### WHAT YOU HAVE TO DO
Number of lines below with the word "dropdown": give it and nothing more.

### INFORMATION PROVIDED
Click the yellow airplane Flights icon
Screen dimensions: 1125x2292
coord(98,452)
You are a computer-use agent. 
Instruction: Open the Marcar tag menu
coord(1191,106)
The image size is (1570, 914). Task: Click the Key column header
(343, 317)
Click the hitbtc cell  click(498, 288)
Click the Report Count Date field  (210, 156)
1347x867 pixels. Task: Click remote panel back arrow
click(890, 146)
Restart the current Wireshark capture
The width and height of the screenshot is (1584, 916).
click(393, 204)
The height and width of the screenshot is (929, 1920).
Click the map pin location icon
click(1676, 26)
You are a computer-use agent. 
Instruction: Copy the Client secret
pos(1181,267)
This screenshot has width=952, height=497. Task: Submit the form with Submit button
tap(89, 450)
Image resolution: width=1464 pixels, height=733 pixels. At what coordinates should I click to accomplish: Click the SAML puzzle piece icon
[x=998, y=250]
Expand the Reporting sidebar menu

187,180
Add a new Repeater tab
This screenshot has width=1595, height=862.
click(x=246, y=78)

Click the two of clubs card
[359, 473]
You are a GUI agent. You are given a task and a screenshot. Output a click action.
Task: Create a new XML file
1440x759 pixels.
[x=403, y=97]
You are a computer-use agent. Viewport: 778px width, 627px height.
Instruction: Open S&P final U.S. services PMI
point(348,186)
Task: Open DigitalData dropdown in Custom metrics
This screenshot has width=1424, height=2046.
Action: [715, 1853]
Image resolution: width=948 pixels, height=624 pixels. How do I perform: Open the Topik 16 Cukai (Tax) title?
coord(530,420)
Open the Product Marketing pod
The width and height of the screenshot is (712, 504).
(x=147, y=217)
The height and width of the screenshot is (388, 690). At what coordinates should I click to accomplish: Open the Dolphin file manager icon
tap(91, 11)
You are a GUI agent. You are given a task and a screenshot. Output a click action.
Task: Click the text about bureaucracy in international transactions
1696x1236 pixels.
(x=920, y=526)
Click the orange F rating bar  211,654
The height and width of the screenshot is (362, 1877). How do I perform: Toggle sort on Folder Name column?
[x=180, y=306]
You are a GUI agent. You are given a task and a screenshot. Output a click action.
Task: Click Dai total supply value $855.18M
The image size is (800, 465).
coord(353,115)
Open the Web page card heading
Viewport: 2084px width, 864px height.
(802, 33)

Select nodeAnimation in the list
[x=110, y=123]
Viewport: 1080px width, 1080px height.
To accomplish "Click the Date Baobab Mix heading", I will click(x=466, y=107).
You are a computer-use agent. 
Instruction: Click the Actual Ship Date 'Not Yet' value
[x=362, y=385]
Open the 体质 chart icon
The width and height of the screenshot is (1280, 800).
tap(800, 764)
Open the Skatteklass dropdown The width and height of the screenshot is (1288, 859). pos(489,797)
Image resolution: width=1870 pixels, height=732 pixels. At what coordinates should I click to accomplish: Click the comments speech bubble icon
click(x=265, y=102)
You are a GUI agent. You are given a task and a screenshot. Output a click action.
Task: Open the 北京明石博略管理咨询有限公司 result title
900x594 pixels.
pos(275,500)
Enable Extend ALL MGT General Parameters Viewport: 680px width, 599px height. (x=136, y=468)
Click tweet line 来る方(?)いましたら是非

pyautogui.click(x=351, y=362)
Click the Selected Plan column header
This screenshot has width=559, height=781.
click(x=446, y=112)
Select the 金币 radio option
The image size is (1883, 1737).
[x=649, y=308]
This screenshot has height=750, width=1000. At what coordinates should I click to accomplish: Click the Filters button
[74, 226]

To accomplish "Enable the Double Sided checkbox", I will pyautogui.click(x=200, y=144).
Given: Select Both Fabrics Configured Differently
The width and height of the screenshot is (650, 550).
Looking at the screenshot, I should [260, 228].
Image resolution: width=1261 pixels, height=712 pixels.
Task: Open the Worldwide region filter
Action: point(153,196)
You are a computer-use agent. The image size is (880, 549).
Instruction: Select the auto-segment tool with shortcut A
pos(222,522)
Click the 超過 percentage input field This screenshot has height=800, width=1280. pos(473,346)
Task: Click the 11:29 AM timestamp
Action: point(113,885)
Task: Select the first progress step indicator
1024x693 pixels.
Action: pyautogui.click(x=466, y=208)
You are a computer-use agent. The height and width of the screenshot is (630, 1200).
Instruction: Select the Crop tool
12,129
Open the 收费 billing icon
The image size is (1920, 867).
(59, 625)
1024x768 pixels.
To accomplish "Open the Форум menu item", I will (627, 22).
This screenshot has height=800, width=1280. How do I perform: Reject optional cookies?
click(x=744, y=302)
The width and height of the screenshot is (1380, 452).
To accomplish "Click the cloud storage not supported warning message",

### TASK ANSWER
2